<<<<

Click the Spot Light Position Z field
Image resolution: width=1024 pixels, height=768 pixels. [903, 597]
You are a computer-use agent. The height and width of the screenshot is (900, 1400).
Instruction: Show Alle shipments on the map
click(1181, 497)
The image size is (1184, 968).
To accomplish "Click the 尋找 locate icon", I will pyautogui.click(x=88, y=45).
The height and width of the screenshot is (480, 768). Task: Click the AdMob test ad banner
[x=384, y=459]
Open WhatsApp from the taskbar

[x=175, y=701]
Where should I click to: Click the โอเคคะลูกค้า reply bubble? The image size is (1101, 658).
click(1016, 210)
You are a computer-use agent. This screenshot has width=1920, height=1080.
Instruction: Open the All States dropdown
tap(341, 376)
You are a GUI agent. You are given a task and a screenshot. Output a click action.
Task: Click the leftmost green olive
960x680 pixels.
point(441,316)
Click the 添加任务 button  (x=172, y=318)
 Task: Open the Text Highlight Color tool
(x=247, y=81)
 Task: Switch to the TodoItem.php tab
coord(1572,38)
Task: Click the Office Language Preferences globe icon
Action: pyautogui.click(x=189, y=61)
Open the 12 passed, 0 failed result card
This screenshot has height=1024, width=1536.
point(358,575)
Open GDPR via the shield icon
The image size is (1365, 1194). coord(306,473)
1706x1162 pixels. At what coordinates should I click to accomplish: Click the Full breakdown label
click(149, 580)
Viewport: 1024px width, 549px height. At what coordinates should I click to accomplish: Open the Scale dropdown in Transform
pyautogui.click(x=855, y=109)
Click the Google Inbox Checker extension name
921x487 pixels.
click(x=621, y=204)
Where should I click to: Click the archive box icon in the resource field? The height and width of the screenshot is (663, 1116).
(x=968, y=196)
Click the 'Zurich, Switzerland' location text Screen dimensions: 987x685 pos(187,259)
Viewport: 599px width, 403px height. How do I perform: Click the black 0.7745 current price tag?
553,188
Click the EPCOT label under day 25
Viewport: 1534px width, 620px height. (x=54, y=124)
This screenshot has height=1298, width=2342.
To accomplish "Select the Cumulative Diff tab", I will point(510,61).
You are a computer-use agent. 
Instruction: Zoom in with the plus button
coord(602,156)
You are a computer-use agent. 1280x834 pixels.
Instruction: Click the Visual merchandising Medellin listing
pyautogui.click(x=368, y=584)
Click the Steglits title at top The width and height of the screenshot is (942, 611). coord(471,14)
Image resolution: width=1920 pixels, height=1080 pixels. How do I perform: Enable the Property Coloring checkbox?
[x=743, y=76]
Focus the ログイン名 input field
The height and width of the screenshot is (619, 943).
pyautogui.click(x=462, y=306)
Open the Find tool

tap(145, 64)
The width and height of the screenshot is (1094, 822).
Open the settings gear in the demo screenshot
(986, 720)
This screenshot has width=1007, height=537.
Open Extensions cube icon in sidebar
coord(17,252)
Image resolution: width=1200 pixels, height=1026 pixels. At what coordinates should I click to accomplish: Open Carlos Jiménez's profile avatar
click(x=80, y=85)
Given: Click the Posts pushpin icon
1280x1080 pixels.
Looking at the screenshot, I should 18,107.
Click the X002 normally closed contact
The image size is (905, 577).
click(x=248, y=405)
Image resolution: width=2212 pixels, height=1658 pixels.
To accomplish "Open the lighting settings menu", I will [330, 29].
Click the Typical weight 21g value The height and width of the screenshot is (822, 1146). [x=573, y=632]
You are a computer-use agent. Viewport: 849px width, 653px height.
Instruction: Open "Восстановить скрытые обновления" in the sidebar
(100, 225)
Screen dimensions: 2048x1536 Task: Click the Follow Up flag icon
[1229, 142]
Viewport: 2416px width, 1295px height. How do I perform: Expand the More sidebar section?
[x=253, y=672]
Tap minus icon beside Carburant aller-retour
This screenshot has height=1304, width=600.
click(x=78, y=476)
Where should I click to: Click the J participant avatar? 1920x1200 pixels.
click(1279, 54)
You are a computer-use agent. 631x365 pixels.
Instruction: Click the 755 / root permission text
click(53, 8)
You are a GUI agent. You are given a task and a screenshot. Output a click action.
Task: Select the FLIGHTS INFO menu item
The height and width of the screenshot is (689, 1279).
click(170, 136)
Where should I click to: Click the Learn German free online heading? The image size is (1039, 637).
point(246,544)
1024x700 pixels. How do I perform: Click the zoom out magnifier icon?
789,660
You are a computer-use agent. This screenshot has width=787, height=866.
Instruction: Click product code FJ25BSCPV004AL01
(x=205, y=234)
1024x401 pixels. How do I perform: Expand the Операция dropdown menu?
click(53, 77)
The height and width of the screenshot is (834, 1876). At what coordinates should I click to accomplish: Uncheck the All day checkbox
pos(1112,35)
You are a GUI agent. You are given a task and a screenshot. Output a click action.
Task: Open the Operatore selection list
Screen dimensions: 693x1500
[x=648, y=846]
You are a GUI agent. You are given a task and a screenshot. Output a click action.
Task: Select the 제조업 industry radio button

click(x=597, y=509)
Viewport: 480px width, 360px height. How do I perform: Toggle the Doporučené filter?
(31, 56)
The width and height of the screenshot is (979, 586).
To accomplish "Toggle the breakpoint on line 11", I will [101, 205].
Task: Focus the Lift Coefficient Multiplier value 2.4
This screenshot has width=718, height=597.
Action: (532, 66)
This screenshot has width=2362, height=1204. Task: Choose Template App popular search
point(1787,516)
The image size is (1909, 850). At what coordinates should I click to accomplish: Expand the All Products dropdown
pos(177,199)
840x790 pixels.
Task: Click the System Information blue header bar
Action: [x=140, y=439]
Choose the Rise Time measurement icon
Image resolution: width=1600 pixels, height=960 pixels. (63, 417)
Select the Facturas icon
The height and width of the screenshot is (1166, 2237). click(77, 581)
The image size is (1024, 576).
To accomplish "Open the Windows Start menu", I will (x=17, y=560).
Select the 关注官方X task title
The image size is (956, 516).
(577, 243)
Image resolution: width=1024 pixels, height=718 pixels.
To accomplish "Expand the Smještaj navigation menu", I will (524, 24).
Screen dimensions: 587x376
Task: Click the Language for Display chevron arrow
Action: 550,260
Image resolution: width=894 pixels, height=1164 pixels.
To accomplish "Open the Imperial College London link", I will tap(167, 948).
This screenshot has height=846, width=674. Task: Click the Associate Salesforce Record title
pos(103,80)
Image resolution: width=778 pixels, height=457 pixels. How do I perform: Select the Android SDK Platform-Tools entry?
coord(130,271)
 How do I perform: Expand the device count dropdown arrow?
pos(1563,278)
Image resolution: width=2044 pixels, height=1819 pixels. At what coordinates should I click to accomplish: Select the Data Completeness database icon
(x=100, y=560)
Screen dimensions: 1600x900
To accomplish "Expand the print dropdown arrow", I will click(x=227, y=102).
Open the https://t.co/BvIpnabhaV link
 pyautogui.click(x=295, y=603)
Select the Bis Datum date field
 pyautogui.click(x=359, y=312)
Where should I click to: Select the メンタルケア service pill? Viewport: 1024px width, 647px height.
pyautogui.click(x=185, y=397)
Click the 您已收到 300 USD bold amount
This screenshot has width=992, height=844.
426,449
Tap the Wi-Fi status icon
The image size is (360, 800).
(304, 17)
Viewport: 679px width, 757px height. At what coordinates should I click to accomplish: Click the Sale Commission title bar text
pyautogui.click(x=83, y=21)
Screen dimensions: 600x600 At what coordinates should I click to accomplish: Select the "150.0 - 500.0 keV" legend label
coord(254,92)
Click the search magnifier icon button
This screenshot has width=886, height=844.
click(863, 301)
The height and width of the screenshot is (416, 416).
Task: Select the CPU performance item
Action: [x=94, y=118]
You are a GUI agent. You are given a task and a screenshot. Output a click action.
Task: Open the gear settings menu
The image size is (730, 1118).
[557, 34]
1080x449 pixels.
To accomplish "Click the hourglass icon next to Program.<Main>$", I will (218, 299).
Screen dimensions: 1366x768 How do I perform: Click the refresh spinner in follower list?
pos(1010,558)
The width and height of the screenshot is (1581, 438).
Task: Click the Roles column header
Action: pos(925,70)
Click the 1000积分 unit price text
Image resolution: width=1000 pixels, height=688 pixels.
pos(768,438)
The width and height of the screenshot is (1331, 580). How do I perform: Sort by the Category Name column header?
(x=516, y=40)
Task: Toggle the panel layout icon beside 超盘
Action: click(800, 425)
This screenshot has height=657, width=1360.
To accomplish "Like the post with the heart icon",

>>>>

OBJECTIVE - Convert the items, from the start through the line containing "will pyautogui.click(x=88, y=45).", into a Markdown table with the columns Row and Item Line, leaving out any blank lines.

WRITTEN ANSWER -
| Row | Item Line |
|---|---|
| 1 | Click the Spot Light Position Z field |
| 2 | Image resolution: width=1024 pixels, height=768 pixels. [903, 597] |
| 3 | You are a computer-use agent. The height and width of the screenshot is (900, 1400). |
| 4 | Instruction: Show Alle shipments on the map |
| 5 | click(1181, 497) |
| 6 | The image size is (1184, 968). |
| 7 | To accomplish "Click the 尋找 locate icon", I will pyautogui.click(x=88, y=45). |